● Supplied material:
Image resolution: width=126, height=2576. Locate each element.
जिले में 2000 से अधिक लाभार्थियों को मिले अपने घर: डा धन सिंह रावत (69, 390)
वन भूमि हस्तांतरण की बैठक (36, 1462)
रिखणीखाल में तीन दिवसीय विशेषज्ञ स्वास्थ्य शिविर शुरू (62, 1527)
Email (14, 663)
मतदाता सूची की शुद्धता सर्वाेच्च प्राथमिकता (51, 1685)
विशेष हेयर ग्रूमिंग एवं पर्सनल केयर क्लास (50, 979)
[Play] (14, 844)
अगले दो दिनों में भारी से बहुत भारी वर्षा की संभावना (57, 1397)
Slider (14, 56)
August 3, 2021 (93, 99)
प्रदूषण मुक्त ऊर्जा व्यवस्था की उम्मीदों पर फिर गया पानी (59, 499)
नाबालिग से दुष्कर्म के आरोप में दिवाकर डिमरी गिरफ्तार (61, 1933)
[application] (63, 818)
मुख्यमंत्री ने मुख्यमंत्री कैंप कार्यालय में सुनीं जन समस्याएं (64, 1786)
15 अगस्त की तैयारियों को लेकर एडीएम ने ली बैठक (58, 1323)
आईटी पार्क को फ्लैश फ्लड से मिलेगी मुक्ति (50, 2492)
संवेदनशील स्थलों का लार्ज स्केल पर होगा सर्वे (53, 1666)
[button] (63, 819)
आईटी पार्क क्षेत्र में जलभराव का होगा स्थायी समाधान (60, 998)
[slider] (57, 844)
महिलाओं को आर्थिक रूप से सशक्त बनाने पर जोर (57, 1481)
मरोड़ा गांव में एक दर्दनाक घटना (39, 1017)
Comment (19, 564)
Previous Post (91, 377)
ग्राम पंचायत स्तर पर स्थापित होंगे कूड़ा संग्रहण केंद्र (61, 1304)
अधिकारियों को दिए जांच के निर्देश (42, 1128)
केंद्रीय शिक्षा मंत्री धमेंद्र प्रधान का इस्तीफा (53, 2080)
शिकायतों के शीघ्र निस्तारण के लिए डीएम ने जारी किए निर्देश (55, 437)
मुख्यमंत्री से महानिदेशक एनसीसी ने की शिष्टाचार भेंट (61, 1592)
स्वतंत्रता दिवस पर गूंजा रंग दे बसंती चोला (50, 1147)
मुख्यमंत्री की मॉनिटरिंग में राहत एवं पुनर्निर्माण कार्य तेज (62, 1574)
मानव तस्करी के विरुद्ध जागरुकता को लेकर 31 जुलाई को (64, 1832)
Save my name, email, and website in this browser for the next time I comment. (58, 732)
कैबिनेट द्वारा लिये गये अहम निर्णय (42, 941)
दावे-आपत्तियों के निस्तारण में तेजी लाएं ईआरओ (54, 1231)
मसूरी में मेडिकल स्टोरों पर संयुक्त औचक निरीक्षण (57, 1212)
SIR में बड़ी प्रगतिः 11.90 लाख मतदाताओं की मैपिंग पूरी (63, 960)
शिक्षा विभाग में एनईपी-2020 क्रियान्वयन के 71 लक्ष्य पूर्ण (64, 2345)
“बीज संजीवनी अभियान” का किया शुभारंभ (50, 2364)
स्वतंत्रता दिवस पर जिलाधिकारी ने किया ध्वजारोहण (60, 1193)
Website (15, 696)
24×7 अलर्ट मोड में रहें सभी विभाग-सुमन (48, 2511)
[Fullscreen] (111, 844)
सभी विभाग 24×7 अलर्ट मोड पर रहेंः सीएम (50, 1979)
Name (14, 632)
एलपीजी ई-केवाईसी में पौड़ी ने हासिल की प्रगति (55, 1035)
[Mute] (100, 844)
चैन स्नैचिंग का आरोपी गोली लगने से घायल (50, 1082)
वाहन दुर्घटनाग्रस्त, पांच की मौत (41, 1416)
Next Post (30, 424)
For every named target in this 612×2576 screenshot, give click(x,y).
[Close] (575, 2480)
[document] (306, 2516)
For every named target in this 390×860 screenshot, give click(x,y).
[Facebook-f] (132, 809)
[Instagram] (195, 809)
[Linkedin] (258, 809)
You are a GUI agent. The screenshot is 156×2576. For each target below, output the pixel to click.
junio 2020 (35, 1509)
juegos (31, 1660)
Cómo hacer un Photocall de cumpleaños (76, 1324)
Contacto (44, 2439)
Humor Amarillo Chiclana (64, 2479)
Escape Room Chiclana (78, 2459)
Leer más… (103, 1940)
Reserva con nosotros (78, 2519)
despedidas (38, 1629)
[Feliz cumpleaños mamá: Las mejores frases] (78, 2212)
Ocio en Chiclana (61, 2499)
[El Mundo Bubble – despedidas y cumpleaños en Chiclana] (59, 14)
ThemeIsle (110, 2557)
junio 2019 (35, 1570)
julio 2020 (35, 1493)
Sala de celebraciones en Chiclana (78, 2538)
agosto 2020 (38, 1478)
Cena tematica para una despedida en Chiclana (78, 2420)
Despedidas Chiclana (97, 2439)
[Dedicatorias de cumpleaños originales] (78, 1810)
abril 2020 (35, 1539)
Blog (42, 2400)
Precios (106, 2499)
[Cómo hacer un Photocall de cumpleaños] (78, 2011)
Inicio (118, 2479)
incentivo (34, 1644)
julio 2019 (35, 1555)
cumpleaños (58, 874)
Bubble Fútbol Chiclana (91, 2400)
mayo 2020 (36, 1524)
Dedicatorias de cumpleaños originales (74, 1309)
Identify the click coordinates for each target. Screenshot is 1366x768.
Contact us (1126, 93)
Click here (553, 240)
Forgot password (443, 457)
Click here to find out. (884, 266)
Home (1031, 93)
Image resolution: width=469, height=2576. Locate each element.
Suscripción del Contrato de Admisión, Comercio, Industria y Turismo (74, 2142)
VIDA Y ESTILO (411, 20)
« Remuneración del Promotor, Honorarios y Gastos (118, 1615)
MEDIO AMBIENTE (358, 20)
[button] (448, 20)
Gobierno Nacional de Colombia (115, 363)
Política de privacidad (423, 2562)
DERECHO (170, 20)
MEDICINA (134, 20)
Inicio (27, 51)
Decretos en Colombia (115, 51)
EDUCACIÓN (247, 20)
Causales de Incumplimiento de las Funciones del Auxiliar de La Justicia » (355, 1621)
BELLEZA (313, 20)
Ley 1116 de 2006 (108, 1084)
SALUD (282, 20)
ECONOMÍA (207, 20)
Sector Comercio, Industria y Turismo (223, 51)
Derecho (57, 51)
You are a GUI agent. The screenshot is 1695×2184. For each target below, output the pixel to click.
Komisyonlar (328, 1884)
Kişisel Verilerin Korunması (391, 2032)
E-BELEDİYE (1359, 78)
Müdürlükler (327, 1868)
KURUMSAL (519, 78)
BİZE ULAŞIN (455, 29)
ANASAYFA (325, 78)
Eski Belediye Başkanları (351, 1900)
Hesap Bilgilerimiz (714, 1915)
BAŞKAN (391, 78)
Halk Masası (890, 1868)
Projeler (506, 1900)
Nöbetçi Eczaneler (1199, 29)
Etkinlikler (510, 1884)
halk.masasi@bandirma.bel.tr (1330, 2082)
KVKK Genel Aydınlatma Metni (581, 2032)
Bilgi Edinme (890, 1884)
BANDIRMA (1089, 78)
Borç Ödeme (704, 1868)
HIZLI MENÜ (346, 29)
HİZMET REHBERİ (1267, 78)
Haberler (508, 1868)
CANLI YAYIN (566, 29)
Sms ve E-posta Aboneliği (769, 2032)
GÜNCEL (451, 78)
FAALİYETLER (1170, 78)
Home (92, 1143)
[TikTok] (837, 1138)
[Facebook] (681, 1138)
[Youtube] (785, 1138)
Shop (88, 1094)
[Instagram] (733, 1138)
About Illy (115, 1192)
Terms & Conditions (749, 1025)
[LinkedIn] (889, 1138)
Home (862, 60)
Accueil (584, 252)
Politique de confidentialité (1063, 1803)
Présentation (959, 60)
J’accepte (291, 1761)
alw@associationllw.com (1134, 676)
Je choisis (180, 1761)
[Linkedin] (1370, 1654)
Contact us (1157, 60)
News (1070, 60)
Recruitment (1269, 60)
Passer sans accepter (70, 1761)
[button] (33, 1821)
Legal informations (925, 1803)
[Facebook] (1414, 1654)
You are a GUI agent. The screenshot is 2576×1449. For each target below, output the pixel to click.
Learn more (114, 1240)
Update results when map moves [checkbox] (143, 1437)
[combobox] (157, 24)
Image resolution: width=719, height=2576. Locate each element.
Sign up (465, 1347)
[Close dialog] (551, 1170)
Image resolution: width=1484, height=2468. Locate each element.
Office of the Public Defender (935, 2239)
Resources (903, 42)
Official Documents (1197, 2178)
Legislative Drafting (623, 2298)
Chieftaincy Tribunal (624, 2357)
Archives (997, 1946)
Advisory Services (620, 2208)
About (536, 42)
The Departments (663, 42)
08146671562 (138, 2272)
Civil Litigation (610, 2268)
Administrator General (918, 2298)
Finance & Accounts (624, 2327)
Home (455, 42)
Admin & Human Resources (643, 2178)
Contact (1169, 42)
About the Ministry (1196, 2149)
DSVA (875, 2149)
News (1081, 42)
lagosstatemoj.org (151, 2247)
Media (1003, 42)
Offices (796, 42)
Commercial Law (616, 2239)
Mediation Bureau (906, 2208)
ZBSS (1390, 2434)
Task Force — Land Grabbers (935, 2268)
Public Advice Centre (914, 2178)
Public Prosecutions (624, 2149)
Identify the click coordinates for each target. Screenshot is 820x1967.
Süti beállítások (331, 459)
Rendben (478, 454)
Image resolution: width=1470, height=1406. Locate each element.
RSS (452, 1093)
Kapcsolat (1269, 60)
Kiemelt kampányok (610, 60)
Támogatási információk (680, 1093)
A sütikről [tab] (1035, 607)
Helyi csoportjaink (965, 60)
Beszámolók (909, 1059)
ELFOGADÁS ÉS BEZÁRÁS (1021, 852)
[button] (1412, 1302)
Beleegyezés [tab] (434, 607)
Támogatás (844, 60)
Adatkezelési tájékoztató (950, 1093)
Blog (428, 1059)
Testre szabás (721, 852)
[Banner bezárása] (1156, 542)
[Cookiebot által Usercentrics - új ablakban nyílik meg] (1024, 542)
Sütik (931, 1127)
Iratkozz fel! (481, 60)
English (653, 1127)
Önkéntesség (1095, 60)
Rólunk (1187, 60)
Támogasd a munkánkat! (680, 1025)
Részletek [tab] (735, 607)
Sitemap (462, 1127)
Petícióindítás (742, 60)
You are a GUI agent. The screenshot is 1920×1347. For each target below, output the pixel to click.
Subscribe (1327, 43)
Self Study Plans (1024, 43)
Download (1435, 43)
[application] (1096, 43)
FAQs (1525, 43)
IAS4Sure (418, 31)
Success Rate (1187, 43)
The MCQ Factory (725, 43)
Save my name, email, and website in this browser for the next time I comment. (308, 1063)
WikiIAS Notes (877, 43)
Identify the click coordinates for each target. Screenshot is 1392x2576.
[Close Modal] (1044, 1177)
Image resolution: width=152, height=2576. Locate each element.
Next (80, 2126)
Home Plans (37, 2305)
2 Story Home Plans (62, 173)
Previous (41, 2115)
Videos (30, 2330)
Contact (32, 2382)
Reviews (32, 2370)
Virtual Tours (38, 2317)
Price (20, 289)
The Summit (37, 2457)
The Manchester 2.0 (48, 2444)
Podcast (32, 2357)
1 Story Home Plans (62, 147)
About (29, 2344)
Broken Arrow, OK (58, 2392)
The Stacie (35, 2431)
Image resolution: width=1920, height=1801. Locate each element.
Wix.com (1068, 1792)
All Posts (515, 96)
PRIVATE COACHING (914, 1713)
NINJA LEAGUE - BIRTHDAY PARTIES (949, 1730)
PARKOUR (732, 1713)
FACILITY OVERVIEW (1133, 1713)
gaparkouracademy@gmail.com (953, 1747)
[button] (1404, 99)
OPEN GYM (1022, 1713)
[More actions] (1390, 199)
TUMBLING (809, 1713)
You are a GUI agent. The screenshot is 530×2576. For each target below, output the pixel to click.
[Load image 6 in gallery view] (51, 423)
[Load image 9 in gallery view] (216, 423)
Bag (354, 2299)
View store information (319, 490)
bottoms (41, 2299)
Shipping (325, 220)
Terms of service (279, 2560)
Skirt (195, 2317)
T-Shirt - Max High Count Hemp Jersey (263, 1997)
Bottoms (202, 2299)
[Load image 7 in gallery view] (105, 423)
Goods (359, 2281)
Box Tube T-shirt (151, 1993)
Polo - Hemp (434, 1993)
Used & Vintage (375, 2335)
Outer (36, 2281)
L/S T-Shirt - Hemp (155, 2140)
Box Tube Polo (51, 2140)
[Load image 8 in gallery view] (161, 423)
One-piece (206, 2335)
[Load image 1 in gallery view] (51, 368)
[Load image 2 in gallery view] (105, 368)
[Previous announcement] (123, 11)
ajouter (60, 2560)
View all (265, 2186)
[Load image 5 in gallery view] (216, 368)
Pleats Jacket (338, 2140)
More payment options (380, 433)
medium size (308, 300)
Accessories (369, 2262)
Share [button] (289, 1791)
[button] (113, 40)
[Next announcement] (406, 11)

● Assignment: In the listing above, the lines from the one containing "Learn more (114, 1240)" through the one containing "Administrator General (918, 2298)" must be set down exactly, with no other lines.

● Finished exercise:
Learn more (114, 1240)
Update results when map moves [checkbox] (143, 1437)
[combobox] (157, 24)
Image resolution: width=719, height=2576. Locate each element.
Sign up (465, 1347)
[Close dialog] (551, 1170)
Image resolution: width=1484, height=2468. Locate each element.
Office of the Public Defender (935, 2239)
Resources (903, 42)
Official Documents (1197, 2178)
Legislative Drafting (623, 2298)
Chieftaincy Tribunal (624, 2357)
Archives (997, 1946)
Advisory Services (620, 2208)
About (536, 42)
The Departments (663, 42)
08146671562 (138, 2272)
Civil Litigation (610, 2268)
Administrator General (918, 2298)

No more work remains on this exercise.